What the exercise asks
Return all the entries. Match them word for word.

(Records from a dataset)
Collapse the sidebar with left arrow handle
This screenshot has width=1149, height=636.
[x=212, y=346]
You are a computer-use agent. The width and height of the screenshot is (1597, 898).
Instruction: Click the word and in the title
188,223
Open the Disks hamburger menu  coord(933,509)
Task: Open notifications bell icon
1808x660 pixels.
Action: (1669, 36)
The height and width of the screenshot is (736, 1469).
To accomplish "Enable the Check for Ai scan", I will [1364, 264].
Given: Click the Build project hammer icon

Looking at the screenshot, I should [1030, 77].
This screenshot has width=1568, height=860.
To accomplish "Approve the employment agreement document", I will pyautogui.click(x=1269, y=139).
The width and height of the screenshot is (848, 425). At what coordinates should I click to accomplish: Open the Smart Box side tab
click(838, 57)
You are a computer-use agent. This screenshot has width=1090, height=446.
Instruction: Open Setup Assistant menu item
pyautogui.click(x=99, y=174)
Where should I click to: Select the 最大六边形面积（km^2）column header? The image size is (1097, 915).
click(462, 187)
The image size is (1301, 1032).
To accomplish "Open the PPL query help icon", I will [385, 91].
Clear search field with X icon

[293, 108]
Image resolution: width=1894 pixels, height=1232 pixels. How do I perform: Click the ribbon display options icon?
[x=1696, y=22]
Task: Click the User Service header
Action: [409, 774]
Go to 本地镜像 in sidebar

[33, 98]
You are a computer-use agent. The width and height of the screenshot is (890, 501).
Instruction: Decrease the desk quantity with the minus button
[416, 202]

Answer space
Collapse the sidebar with left arrow handle
This screenshot has width=1149, height=636.
[x=212, y=346]
You are a computer-use agent. The width and height of the screenshot is (1597, 898).
Instruction: Click the word and in the title
188,223
Open the Disks hamburger menu  coord(933,509)
Task: Open notifications bell icon
1808x660 pixels.
Action: (1669, 36)
The height and width of the screenshot is (736, 1469).
To accomplish "Enable the Check for Ai scan", I will [1364, 264].
Given: Click the Build project hammer icon

Looking at the screenshot, I should [1030, 77].
This screenshot has width=1568, height=860.
To accomplish "Approve the employment agreement document", I will pyautogui.click(x=1269, y=139).
The width and height of the screenshot is (848, 425). At what coordinates should I click to accomplish: Open the Smart Box side tab
click(838, 57)
You are a computer-use agent. This screenshot has width=1090, height=446.
Instruction: Open Setup Assistant menu item
pyautogui.click(x=99, y=174)
Where should I click to: Select the 最大六边形面积（km^2）column header? The image size is (1097, 915).
click(462, 187)
The image size is (1301, 1032).
To accomplish "Open the PPL query help icon", I will [385, 91].
Clear search field with X icon

[293, 108]
Image resolution: width=1894 pixels, height=1232 pixels. How do I perform: Click the ribbon display options icon?
[x=1696, y=22]
Task: Click the User Service header
Action: [409, 774]
Go to 本地镜像 in sidebar

[33, 98]
You are a computer-use agent. The width and height of the screenshot is (890, 501).
Instruction: Decrease the desk quantity with the minus button
[416, 202]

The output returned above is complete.